Now, onto your question. Yes, we aim to (initially) use as many genes as possible, excluding only those genes that are "obviously" uninteresting, i.e., variances below the technical noise. When I first wrote the workflow, I did try to use some more sophisticated algorithms to take only the significant HVGs. I then realized that this was a bit silly, because - due to a quirk of how the null hypothesis needs to be constructed - the genes with the lowest p-values are not always the genes with the largest biological components! So if I was to take the top X genes, how should I order them - by biological component, or by p-value? And what should the value of X be? What happens if I lose an entire class of genes because X is too small? These worries can now all be ignored, because we just take all genes above the trend.

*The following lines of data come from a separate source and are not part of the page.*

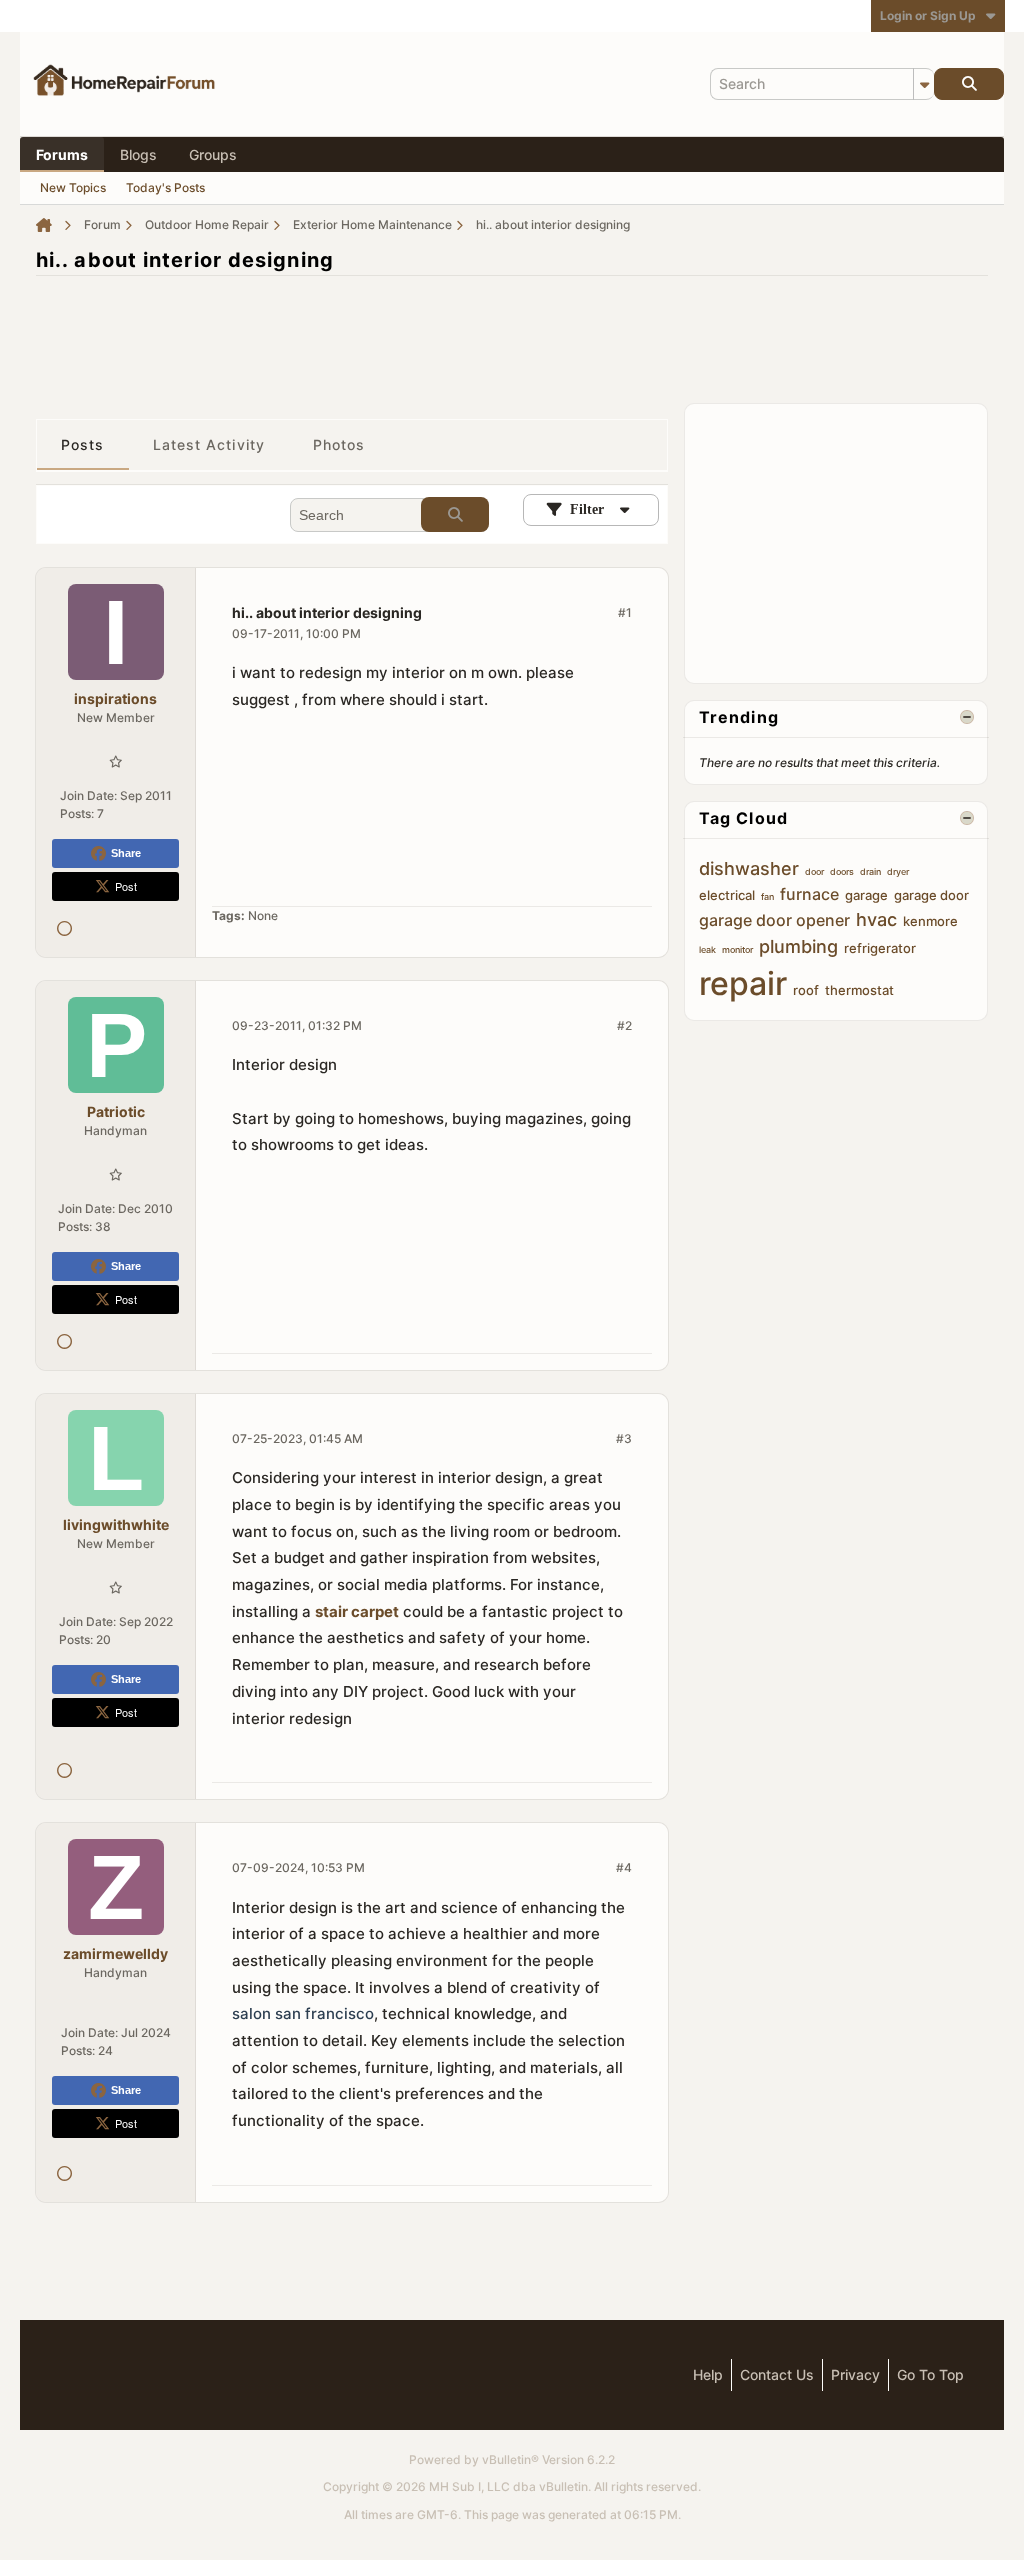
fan (767, 896)
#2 (624, 1025)
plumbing (798, 946)
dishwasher (749, 868)
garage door (931, 895)
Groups (213, 154)
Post (126, 886)
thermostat (859, 990)
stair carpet (357, 1611)
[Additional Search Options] (924, 84)
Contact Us (777, 2374)
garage (866, 895)
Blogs (138, 154)
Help (708, 2374)
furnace (809, 894)
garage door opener (774, 920)
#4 (624, 1867)
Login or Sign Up (928, 15)
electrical (727, 895)
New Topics (73, 187)
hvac (876, 919)
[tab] (83, 445)
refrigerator (880, 948)
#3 (624, 1438)
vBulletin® (510, 2459)
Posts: (77, 813)
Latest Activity (209, 444)
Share (126, 853)
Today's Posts (165, 187)
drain (870, 871)
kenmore (930, 921)
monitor (737, 949)
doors (842, 871)
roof (806, 990)
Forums (62, 154)
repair (743, 983)
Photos (339, 444)
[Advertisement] (512, 337)
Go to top (930, 2374)
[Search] (969, 84)
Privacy (855, 2374)
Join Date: (88, 795)
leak (707, 949)
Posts (83, 444)
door (814, 871)
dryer (898, 871)
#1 (625, 612)
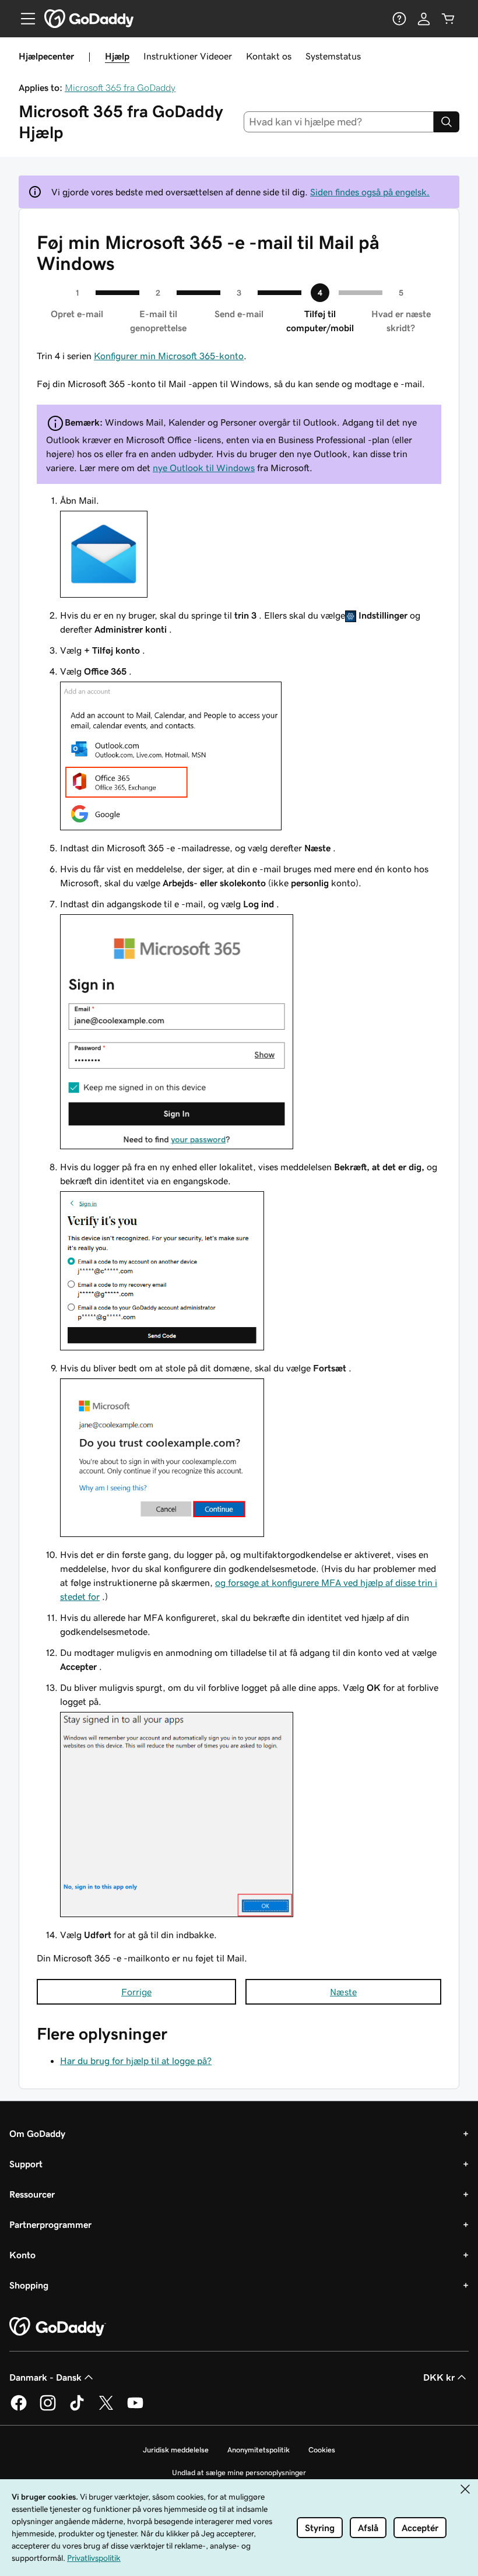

As for the PCA step; it is not intended to discard any "unnecessary" gene signatures, only random noise. These are two different things, as gene signatures are systematic and will not be random. (That said, if the ribosomal proteins are randomly variable, then this would count as noise and get removed in later PCs.) I think that removing certain PCs (other than the ones at the end) is a troublesome procedure. The PCs are not computed independently of each other, and it's rare for one PC to capture all of and only one signature. If you want to get rid of the ribosomal protein gene signature, then just don't use the corresponding genes as input. It is for this reason I have the subset.row arguments in most of the scran functions.

In general, I've come to feel that exploratory data analyses should be performed with as little pre-processing as possible, which includes feature selection. More stringent selection of genes should only be performed when necessary, rather than doing it beforehand without knowing what your data looks like. So while you're welcome to remove ribosomal proteins prior to further analysis, don't complain when you miss out on some potentially interesting biology, e.g., relating to changes in biosynthetic capacity of different cell types.